_DATA IN THIS EXERCISE_

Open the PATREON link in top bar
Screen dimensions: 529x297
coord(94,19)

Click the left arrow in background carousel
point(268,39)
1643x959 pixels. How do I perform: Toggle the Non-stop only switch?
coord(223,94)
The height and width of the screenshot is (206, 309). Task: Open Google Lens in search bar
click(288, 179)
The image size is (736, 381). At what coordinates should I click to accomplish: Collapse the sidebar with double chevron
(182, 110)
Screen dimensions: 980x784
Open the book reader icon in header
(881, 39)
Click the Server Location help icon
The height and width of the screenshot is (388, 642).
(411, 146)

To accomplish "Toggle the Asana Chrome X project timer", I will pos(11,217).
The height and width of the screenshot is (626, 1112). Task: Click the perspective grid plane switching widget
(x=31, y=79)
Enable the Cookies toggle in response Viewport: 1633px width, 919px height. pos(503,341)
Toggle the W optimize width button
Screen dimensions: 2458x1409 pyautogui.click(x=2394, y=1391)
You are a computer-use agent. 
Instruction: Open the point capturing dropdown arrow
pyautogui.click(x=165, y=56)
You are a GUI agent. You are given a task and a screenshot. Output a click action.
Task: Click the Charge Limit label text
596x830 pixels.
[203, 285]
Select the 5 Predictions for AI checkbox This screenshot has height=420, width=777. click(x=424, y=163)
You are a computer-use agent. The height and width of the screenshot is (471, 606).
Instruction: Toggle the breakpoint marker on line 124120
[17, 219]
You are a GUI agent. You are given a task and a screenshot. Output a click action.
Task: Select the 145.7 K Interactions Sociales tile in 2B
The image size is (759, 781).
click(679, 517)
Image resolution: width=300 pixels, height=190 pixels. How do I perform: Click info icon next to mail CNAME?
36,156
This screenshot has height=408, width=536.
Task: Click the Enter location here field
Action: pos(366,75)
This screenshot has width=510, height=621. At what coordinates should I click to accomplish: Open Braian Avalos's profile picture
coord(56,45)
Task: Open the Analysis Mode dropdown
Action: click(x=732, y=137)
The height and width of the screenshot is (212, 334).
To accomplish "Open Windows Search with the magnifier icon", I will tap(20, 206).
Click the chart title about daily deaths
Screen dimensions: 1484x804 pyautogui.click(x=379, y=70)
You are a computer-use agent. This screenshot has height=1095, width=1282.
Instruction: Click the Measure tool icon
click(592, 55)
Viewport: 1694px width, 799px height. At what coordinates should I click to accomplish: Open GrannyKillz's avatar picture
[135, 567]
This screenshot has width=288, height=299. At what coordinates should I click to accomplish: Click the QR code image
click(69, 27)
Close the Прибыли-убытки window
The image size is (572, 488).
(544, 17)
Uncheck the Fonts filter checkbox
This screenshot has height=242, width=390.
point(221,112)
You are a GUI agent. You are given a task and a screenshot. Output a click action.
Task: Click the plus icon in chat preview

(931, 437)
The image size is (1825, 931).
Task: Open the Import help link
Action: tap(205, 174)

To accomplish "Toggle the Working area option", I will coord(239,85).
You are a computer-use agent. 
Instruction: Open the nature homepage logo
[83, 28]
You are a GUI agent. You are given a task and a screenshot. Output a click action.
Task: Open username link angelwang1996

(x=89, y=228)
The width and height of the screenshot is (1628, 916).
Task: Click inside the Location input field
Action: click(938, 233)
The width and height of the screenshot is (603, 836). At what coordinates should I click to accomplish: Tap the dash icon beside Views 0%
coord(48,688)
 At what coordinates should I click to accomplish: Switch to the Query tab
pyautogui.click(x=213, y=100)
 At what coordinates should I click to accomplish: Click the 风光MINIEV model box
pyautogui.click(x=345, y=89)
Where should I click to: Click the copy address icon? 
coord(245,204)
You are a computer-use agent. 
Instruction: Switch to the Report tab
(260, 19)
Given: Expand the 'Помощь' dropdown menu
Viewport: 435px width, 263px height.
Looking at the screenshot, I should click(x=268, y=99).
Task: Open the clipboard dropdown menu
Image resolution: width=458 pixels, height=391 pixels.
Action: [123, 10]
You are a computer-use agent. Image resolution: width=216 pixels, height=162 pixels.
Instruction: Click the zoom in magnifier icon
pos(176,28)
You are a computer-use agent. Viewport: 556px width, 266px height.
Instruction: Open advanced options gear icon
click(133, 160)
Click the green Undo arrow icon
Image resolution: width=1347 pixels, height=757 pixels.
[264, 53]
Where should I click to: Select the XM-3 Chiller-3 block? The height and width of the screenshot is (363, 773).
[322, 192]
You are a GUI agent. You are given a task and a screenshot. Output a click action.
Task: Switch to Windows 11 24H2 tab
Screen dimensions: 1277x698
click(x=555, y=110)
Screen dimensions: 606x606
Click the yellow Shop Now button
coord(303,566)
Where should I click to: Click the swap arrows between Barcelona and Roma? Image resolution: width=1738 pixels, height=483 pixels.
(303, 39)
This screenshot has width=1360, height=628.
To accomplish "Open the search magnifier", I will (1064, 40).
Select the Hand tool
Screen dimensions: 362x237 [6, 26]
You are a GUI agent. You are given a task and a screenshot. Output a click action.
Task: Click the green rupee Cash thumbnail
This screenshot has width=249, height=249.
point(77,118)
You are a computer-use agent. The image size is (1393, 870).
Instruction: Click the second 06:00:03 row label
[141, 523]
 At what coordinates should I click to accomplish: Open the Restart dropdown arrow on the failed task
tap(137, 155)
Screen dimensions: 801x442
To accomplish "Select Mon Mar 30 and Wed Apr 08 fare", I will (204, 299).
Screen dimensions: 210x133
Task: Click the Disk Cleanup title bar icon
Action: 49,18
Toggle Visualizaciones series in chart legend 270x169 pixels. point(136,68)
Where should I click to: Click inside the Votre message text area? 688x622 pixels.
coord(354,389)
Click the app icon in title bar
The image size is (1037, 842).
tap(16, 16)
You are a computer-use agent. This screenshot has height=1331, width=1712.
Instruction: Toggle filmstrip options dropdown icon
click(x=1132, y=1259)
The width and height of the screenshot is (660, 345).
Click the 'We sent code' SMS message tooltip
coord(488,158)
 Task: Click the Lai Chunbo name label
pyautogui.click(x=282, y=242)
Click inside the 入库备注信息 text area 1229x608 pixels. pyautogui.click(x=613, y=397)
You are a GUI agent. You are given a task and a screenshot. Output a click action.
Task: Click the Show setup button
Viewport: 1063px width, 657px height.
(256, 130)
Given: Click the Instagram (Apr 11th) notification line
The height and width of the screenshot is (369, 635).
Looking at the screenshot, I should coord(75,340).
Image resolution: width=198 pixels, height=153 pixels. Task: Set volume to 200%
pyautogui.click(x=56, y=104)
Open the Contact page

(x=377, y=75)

_EXERCISE AIM_
Show every line of the rows that contains the word "link".

_RESULT_
Open the PATREON link in top bar
Task: Open the Import help link
Task: Open username link angelwang1996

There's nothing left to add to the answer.